WHAT YOU HAVE TO DO →
Report, word for word, every line of the material that contains "agent".

EXCERPTED RECORDS →
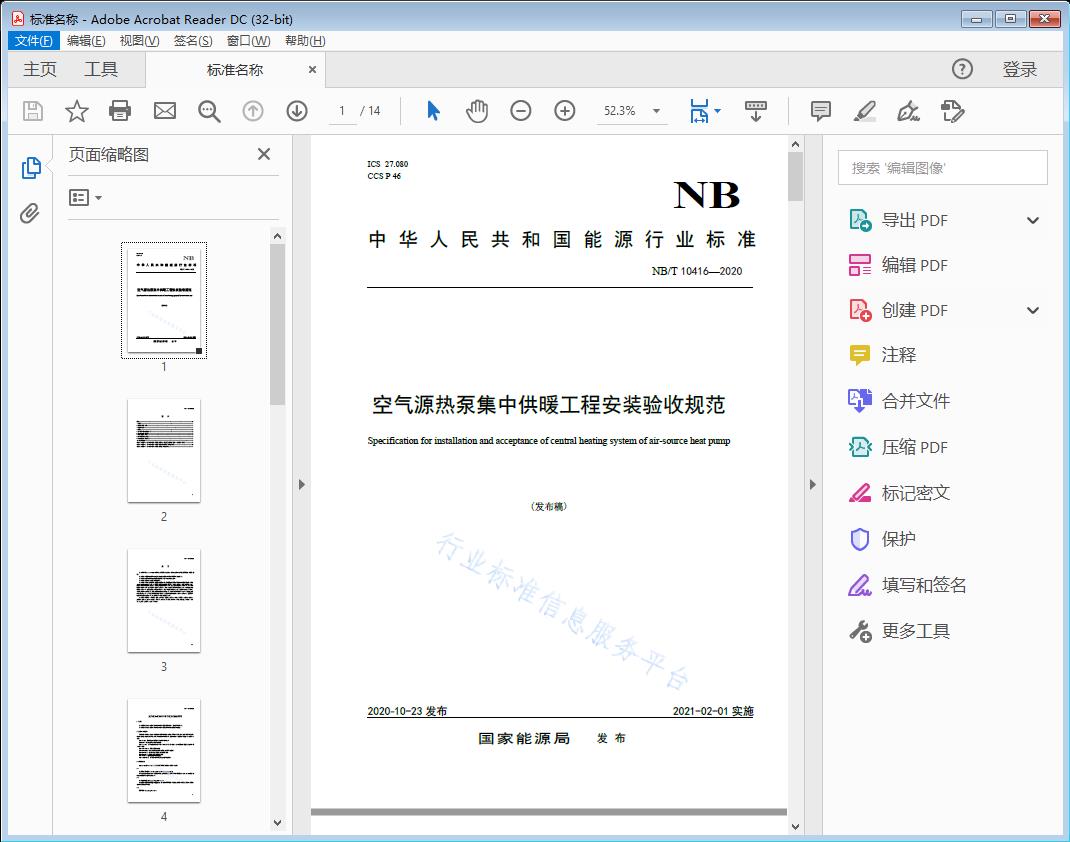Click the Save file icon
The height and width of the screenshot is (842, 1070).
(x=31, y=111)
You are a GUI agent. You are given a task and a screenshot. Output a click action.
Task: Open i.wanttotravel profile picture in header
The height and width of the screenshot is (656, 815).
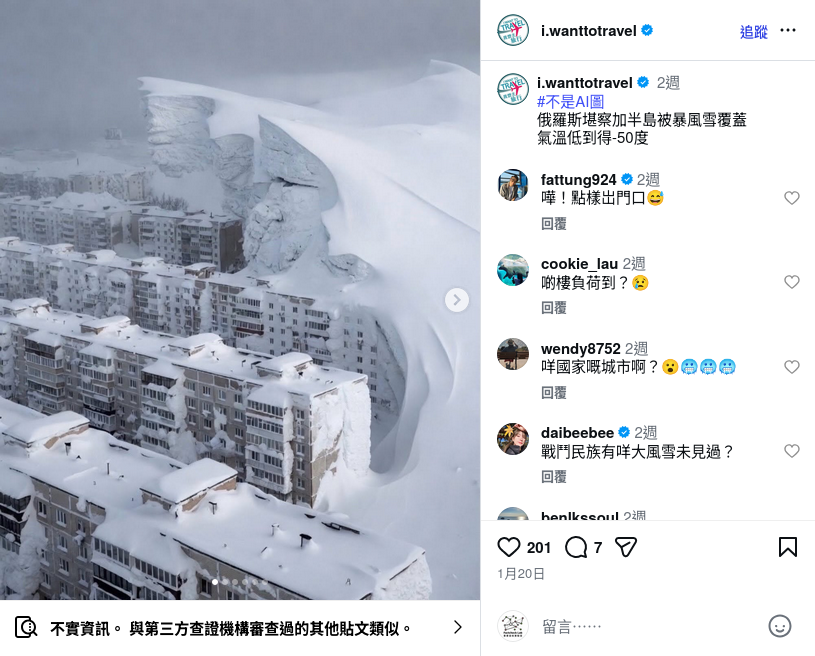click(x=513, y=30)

--

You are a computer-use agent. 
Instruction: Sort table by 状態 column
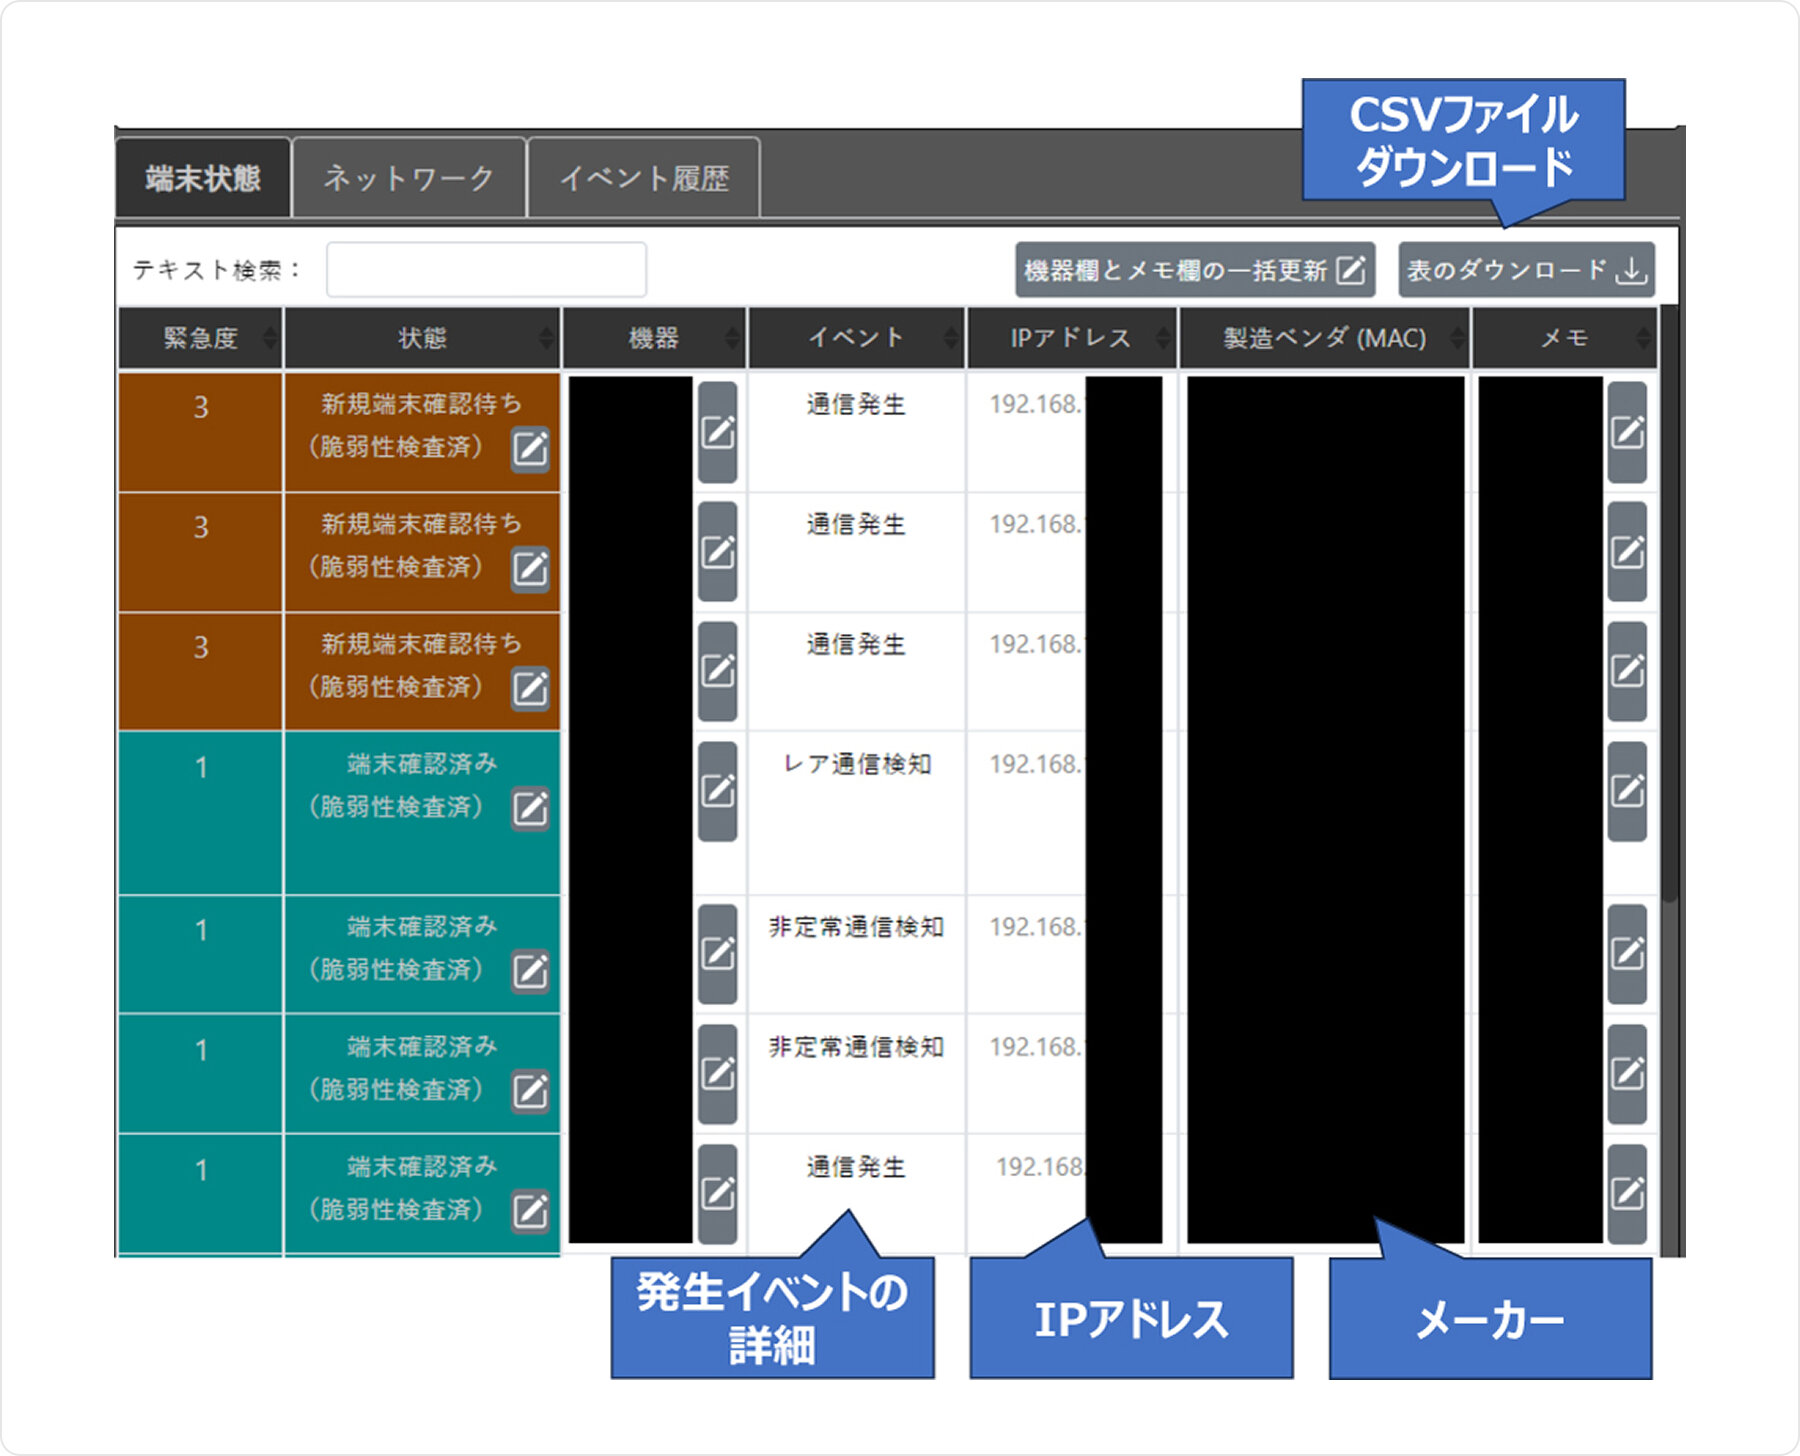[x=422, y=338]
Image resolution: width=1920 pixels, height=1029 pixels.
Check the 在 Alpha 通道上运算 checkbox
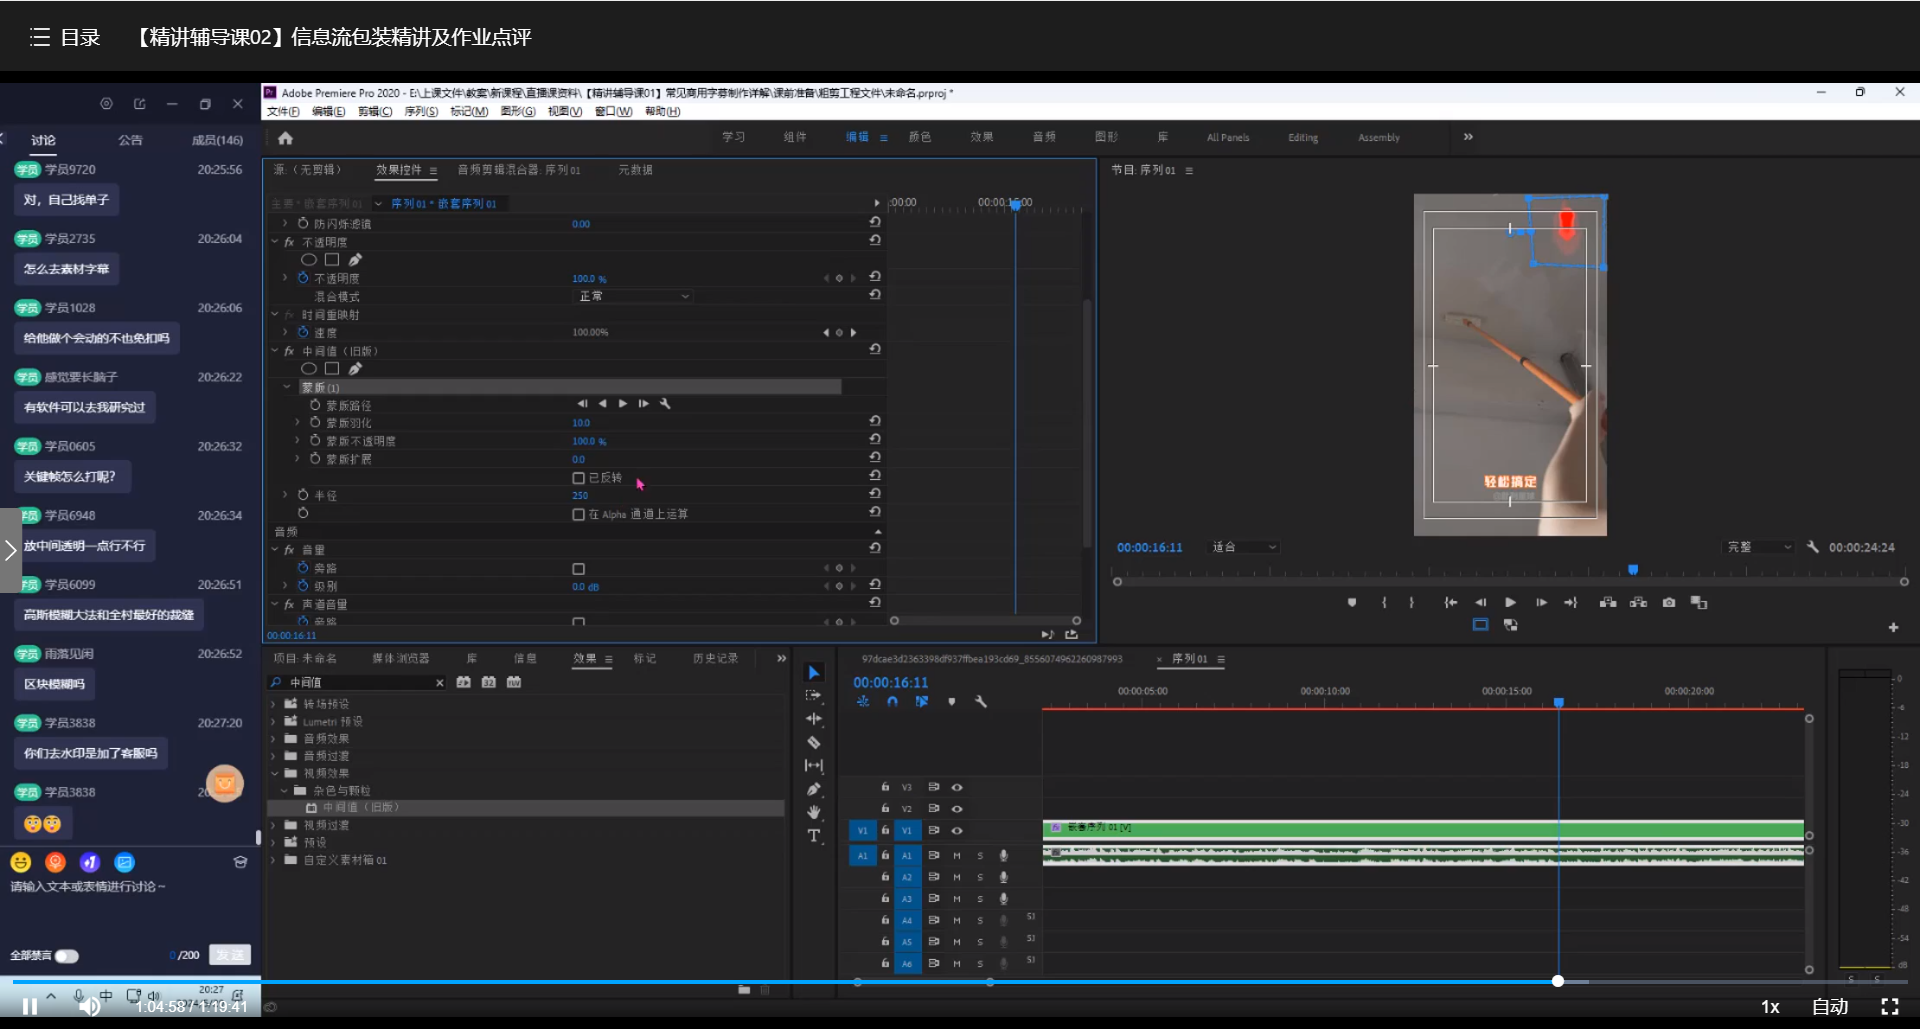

SOLUTION FOR THIS PROBLEM →
You are a GUI agent. You are given a task and a screenshot. Output a click action.
You are a computer-use agent. 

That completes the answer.